Soil properties are anisotropic in nature, hence the need to study soil associations and regional landscapes for sustainable nutrient management and soil profile is an important tool which can be utilized for this purpose.


The objectives of the study are to describe the morphology of the soils of the toposequence, determine their physical and chemical properties, classify them and make an appraisal of their agricultural potentials.


Three slope classes were considered and a total of three profile pits, one on each slope were studied and described in the field morphologically at Eleyin Farms Omu-Aran, Kwara State, Nigeria, which was a newly opened up plantation. Samples of soil were collected from the horizons of the profile pits. The soil samples were analyzed for their physical and chemical properties.


All the three pedons showed appreciable differences in physical, chemical, and morphological characteristics of the soils and their classifications were determined as guided by their characteristics. The textural classes were defined mainly by the sand compositions which decreased from the upper and middle slopes down to the bottom slope, and the clay compositions which increased progressively from the uppermost slope through the middle slope to the bottom slope. Silt compositions did not exhibit any particular pattern.


Thus, sand and clay compositions were more significant and relevant to the textural classification of the soils of the area than silt. The low nutrient status of the soils can be ameliorated by incorporation of organic or farm residues to increase the organic matter content of the soil, and also improve management practices and guided chemical fertilizer use. The soils of the area were classified as Typic Haplustalf (USDA), and Ferric Luvisol (FAO).

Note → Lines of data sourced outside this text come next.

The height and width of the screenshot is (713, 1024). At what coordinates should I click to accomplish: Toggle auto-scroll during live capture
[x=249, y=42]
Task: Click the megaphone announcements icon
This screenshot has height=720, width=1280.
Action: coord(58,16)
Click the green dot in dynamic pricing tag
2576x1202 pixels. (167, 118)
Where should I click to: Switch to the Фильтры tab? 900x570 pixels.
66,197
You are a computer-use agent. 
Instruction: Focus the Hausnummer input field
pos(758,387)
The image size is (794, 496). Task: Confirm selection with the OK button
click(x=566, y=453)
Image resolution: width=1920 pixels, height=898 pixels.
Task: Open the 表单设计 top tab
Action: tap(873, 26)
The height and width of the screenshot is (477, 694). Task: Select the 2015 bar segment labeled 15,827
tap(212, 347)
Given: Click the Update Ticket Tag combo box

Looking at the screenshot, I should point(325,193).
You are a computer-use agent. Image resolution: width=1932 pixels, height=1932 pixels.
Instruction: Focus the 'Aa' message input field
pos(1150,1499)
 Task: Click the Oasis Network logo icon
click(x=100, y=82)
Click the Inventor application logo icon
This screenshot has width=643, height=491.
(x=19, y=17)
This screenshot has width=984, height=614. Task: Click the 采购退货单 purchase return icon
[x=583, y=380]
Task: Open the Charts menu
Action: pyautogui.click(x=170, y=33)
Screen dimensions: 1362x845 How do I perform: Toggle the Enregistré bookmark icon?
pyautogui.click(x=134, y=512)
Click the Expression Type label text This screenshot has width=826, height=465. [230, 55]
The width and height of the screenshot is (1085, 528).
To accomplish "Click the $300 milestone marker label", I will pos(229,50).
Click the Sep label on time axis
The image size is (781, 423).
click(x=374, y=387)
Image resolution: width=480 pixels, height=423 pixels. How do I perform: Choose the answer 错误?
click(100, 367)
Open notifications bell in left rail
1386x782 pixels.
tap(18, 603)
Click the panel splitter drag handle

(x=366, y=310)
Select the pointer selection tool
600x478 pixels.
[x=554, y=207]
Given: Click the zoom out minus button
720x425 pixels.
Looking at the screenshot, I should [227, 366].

Keywords: Morphological characteristics, Physicochemical properties, Soil profile, Toposequence, Anisotropic, Agricultural potentials.


Soils vary in their physical, chemical, morphological and mineralogical characteristics where topography happens to be a major factor which controls most surface processes taking place [1]. Adjacent soils that show differing profile characteristics reflecting the influence of local topography are called toposequence. Topography has an influence on soil chemical and physical properties and also on the pattern of soil distribu-tion over landscape [2]. As the landscape is undulating, soil characteristics at different topographic positions differ. Toposequence refers to a succession of sites from crest to the valley bottom which contains a range of soil profiles that are representative of the landscape and soils [3]. Soil properties vary in vertical and lateral directions and such variations follow systematic changes as a function of the land scape position (slope), soil forming factors and/or soil management practices (land use).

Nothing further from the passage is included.